男子シングルス決勝、張本智和は王楚欽にストレートで敗れ、準優勝……!
王楚欽が2022年大会からの3連覇を達成!

準決勝で林詩棟との死闘をくぐり抜け、決勝へ駒を進めた張本。2022年世界卓球団体戦・準決勝での3−1の勝利を除き、国際大会のシングルスで一度も勝ったことのない王楚欽が相手とはいえ、地元大会での歴史的な勝利も十分にあり得た。

しかし、試合は1ゲーム目から一方的な展開。準決勝のヨルジッチ戦まではやや様子見のプレーに終始していた王楚欽に、全く迷いがない。叩きつけるようなバックカウンター、フォアサイドに回り込む一撃のパワーチキータを連発し、10−0と猛烈なスタートダッシュ。

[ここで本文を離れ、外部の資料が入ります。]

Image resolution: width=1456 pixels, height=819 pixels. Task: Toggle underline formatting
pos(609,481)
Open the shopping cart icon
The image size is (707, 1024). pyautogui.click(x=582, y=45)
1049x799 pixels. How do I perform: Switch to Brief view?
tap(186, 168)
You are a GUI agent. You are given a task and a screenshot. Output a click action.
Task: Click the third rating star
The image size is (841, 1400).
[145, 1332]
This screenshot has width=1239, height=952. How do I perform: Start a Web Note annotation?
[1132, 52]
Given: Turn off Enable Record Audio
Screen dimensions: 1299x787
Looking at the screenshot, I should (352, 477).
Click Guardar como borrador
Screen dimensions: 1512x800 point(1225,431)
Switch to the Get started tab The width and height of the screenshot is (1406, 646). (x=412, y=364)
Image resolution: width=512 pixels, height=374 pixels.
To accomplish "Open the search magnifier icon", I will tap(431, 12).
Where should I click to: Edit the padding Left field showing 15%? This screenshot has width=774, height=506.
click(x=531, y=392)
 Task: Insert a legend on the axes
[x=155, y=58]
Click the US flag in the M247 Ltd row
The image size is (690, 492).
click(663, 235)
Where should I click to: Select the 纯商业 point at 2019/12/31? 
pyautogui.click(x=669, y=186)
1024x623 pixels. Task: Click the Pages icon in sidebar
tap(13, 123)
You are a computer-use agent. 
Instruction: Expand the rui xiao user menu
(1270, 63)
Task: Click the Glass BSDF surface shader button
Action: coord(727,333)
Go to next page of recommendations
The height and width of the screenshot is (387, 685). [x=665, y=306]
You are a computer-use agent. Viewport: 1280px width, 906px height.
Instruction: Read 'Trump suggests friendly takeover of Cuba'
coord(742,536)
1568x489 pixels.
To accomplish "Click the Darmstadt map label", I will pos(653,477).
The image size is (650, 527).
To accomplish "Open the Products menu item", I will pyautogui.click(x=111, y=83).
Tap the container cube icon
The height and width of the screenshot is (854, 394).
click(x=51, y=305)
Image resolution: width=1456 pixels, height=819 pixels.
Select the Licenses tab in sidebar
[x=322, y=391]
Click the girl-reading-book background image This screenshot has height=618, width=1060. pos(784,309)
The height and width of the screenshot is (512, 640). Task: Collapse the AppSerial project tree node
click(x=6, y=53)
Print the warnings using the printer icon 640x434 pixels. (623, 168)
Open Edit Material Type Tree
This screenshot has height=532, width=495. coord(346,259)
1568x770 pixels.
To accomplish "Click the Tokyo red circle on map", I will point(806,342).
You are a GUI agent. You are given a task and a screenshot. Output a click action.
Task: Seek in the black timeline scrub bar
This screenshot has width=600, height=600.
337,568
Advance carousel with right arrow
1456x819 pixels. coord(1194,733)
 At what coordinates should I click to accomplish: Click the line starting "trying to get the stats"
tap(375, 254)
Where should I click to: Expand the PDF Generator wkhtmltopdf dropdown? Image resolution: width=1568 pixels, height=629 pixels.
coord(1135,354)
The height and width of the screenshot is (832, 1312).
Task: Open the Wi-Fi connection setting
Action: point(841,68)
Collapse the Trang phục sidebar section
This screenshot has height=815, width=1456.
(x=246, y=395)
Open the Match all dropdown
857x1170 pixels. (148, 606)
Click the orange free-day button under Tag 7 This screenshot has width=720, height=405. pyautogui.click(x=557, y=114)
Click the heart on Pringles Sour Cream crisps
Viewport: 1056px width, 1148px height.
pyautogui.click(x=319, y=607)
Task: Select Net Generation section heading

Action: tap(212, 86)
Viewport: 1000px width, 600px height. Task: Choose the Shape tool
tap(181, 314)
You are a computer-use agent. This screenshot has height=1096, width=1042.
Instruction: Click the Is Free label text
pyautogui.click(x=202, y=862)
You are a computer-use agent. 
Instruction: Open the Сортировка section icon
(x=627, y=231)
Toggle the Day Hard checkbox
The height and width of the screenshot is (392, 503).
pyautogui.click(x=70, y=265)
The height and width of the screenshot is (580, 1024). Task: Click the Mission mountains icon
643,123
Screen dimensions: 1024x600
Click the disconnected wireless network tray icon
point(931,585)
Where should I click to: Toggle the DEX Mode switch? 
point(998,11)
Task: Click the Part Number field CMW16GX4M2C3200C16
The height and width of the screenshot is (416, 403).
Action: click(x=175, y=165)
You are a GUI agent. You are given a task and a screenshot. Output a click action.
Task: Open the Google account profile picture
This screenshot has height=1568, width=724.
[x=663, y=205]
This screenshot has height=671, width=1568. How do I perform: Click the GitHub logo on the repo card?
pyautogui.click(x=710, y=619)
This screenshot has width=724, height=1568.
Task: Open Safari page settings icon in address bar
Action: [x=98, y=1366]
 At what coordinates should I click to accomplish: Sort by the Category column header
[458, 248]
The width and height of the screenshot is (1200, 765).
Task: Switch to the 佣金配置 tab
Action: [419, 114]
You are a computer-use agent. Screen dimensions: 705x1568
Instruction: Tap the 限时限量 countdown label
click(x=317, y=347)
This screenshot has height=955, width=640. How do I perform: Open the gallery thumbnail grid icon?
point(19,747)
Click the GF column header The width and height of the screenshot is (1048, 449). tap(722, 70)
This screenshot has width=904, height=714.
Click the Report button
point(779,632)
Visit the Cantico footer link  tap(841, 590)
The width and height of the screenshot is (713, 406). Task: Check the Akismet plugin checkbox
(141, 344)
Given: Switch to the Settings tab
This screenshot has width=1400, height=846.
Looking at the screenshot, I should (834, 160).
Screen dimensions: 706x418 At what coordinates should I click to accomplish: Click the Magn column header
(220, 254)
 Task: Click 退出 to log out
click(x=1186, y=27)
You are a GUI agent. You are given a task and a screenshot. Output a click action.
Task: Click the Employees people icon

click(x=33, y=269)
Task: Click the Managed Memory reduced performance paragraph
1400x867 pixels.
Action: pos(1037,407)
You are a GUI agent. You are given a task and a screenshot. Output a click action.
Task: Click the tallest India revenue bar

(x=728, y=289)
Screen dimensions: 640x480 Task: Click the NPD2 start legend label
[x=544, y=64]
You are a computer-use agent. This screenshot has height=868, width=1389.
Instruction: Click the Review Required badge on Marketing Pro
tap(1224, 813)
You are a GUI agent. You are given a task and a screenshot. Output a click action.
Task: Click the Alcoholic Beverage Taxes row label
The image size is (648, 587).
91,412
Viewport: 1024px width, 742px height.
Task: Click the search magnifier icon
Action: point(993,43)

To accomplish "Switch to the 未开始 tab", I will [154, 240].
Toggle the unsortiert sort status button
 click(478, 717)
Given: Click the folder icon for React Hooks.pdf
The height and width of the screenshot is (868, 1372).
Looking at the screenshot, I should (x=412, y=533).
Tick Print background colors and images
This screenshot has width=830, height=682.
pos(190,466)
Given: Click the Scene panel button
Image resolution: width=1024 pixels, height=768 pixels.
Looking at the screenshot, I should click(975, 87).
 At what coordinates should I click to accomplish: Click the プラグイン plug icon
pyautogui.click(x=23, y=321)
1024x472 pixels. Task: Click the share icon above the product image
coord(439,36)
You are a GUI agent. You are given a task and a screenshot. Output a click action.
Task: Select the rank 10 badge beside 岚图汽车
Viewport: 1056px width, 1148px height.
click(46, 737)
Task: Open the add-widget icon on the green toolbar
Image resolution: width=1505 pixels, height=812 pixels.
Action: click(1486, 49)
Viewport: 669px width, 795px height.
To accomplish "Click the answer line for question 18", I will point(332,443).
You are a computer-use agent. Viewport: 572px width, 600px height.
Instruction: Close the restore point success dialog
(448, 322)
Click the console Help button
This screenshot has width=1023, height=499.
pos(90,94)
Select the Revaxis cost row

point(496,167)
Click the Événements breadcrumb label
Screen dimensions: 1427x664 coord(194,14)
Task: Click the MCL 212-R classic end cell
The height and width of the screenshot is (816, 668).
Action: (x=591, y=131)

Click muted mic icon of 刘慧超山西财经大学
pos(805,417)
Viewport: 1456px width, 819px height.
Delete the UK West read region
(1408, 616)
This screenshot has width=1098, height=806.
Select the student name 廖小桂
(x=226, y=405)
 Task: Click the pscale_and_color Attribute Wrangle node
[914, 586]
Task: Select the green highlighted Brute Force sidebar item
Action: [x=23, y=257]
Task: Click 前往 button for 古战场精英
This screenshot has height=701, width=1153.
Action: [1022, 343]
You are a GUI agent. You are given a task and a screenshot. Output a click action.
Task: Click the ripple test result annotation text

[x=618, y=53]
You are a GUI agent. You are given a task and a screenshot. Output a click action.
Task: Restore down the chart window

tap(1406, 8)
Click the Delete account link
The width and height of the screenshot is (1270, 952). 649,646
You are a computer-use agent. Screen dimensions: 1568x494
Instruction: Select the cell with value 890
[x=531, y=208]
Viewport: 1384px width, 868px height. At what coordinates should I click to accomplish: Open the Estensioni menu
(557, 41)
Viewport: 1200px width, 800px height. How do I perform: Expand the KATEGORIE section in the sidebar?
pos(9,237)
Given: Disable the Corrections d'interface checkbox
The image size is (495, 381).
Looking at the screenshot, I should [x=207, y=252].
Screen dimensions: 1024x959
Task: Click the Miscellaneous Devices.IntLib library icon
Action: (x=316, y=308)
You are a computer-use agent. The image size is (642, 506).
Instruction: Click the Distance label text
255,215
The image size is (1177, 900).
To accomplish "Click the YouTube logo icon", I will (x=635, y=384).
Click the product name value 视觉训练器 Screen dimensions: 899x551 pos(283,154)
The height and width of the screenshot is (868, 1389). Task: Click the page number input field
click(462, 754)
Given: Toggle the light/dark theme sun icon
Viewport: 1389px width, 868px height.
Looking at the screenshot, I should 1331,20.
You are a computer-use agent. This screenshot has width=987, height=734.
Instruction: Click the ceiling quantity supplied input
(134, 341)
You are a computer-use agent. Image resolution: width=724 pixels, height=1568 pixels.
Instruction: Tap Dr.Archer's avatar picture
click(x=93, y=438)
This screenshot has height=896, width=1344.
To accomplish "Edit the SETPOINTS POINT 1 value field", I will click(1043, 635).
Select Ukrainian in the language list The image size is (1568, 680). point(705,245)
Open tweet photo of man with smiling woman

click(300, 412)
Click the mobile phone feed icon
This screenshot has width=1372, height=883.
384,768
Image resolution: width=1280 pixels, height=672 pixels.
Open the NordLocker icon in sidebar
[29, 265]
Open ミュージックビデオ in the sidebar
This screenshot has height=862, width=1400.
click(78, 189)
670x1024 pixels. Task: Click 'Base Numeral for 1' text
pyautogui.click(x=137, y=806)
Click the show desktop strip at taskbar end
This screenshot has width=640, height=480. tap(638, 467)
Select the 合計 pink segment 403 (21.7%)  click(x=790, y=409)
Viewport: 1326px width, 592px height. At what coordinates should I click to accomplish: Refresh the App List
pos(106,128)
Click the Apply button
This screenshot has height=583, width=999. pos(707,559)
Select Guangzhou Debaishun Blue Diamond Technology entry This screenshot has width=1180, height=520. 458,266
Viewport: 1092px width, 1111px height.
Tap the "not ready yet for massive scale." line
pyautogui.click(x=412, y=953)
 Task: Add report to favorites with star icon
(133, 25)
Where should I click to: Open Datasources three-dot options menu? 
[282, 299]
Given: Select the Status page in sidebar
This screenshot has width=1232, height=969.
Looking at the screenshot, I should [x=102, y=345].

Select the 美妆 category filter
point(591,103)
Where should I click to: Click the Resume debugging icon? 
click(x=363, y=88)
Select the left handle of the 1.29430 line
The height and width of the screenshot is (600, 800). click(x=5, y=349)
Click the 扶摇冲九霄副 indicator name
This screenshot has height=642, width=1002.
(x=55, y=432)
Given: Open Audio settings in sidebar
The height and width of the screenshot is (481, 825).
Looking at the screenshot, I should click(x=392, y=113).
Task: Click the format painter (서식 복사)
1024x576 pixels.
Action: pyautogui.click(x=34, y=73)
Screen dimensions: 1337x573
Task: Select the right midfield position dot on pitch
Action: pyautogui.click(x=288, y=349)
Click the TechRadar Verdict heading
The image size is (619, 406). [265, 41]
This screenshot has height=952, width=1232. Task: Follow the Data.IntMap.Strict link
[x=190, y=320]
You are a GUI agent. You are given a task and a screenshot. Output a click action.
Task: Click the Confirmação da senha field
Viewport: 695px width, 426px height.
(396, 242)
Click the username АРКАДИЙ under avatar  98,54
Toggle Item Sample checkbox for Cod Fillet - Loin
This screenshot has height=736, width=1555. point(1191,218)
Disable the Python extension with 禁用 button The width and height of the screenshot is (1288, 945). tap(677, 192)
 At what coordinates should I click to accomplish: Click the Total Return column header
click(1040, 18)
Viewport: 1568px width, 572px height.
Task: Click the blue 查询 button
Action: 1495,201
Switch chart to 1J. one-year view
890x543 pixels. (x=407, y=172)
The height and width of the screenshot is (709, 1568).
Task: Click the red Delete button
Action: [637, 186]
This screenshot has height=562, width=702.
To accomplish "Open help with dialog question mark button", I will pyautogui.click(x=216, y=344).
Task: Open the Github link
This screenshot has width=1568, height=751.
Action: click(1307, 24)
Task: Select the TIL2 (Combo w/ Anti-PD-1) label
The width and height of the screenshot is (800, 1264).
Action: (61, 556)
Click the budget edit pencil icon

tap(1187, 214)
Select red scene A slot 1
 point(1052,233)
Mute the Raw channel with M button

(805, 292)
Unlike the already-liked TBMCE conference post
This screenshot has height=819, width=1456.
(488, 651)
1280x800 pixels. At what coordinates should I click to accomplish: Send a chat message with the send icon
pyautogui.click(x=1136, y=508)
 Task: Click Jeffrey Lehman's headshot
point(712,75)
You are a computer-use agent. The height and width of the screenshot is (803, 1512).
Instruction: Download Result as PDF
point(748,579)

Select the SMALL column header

会場を埋めた中国人応援団の声援をバックに、11−2で1ゲーム目を先取する。

1ゲーム目はまさかの10−0。目を疑うような光景だった

張本への声援をかき消すような、中国人ファンの大声援が会場に響き渡った

2ゲーム目も1−5とリードされた張本だが、バックサービスやループドライブでの緩急などで必死に王楚欽のリズムを崩し、徐々に追い上げて7−7。回り込み強打をバックブロックでクロスに跳ね返して、8−7と初めてリードを奪う。

この2ゲーム目を取っていれば、勝機も見えてきた。しかし、ここでも王楚欽の強烈なバックカウンターを食らい、4点連取を許して7−11。

叩きつけるような直線的なバックカウンターと、一撃必殺のチキータを連発した王楚欽

張本はサービス・レシーブで優位に立てず、攻撃の機会が非常に少なかった

3ゲーム目以降もフォアサイドからのサービスやYGサービスなど、サービス・レシーブで少しでも打開策を見出そうとした張本。王楚欽にレシーブから狙い打たれてロングサービスを有効に使えず、より後手に回った感があった。3ゲーム目は要所で王楚欽にエッジがつく不運もあった。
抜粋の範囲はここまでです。